In this review we summarize what we have learned to date about the pathology of ICH from experimental models of the disease. Several potential immunomodulatory therapies have now been tested in clinical trials for ICH (Table 1). As of yet, no specific therapy has been identified, and it is apparent is how much we have yet to understand. In particular, certain aspects of the progression of ICH deserve greater attention moving forward. Intracerebral hemorrhage is characterized by an increased permeability of the BBB and the recruitment of circulating leukocytes. The clear role of recruited monocytes and neutrophils in driving tissue pathology and neuronal death during ICH suggests that therapies preventing BBB remodeling after ICH hold great promise, but we lack an understanding of the signals involved in this process.
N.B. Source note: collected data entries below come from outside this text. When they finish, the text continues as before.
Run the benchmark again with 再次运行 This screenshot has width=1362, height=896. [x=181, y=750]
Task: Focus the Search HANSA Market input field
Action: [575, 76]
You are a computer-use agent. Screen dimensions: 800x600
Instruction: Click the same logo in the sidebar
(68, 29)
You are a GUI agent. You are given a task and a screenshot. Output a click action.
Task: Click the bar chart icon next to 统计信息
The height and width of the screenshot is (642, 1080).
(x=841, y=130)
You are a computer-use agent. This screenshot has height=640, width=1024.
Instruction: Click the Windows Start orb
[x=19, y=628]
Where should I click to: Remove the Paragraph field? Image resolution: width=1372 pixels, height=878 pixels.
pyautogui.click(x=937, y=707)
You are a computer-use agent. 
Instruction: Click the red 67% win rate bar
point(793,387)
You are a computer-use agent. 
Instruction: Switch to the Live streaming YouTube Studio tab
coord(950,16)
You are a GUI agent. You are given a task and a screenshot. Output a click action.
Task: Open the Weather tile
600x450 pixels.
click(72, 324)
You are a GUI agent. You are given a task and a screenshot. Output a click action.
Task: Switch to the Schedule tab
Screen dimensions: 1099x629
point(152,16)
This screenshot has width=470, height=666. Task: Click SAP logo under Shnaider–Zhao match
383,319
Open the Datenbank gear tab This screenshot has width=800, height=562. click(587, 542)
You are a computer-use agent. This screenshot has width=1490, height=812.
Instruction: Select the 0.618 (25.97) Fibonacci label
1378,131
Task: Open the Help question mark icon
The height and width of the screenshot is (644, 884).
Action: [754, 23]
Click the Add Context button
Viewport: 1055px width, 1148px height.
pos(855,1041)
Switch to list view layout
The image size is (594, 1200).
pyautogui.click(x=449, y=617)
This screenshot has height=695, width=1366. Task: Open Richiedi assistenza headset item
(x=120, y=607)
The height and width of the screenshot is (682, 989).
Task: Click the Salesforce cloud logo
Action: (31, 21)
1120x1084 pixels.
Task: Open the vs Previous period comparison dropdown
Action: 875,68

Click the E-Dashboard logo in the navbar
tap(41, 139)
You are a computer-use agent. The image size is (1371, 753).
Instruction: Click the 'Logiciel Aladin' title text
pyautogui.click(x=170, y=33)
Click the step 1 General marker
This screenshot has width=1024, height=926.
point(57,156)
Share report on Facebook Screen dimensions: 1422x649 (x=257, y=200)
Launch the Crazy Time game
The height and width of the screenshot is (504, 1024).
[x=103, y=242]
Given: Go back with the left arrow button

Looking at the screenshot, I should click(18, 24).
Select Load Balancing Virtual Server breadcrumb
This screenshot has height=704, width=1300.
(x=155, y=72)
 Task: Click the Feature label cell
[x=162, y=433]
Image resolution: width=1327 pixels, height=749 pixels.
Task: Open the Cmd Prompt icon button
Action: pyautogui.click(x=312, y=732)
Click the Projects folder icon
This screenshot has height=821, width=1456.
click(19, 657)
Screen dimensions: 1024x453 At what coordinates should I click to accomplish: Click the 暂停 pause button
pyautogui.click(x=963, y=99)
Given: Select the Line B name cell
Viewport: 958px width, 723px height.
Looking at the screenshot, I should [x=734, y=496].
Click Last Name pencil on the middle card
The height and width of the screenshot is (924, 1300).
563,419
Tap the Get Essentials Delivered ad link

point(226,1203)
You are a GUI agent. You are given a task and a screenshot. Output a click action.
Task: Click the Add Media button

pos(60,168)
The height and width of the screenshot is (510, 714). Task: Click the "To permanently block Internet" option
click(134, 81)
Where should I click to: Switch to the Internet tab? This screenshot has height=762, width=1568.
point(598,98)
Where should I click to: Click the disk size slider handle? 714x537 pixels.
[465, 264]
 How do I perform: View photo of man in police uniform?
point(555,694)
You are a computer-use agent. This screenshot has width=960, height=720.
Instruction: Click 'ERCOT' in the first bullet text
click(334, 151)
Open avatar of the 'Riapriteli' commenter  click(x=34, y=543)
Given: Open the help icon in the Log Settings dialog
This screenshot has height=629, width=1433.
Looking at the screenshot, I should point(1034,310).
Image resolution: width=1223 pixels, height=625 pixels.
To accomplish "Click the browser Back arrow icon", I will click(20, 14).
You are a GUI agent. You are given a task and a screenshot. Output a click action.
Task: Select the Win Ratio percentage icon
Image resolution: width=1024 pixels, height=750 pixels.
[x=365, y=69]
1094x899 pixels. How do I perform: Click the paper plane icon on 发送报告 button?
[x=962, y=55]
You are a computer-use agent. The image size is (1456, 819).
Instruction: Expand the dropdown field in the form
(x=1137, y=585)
Moreover, most studies of ICH have not utilized approaches that allow a clear distinction between blood-derived macrophages and CNS-resident microglia; moving forward we must assess the role of each of these cells in ICH separately and more specifically, as initial evidence suggests they may play greatly differing roles in inflammation after hemorrhage and during recovery. To date, very few studies have investigated thoroughly the later stages of ICH and the pathways involved in clearance of the hematoma, resolution of inflammation, and other reparative processes. These natural pathways may be ideal targets to augment in clinical settings to promote neurologic repair. Finally, murine brain anatomy and immunological processes differ greatly from those observed in human patients, and when possible, data derived from clinical settings of patients with ICH may help to inform future basic and translational research.

Table 1.

Targeted anti-inflammatory therapies tested in early-phase clinical trials for the treatment of intracerebral hemorrhage

Medication Target(s) Proposed mechanism Trial results
Dexamethasone Glucocorticoid receptor agonist Inhibition of NF-κB, proapoptotic effect on lymphocytes Mixed results in safety of patients due to hyperglycemia122,123
Anakinra IL-1 receptor antagonist Inhibition of activation of microglia, neutrophils, and macrophages No specific safety concerns in patients with ICH (n = 5)124
Celecoxib Cyclo-oxygenase-2 (COX-2) inhibitor Inhibition of prostaglandin synthesis Reduced perihematomal edema and ICH expansion125
Fingolimod (FTY720) Sphingosine 1-phosphate receptor blockade Reduction in circulating lymphocytes Reduced edema at day 7 and 14 in treated patients; improved neurologic outcomes at days 7, 14, and 30126
Pioglitazone PPAR γ agonist Activation of antioxidative pathways Trial evaluating safety and tolerability completed; results pending127
Deferoxamine Iron chelator Prevention of iron induced oxidative injury Trial evaluating safety and tolerability in progress128

Abbreviations: ICH, intracerebral hemorrhage; IL-1, interleukin 1; NF-κB, nuclear factor kappa-light-chain enhancer of activated B cells; PPARγ, peroxisome proliferator-activated receptor gamma.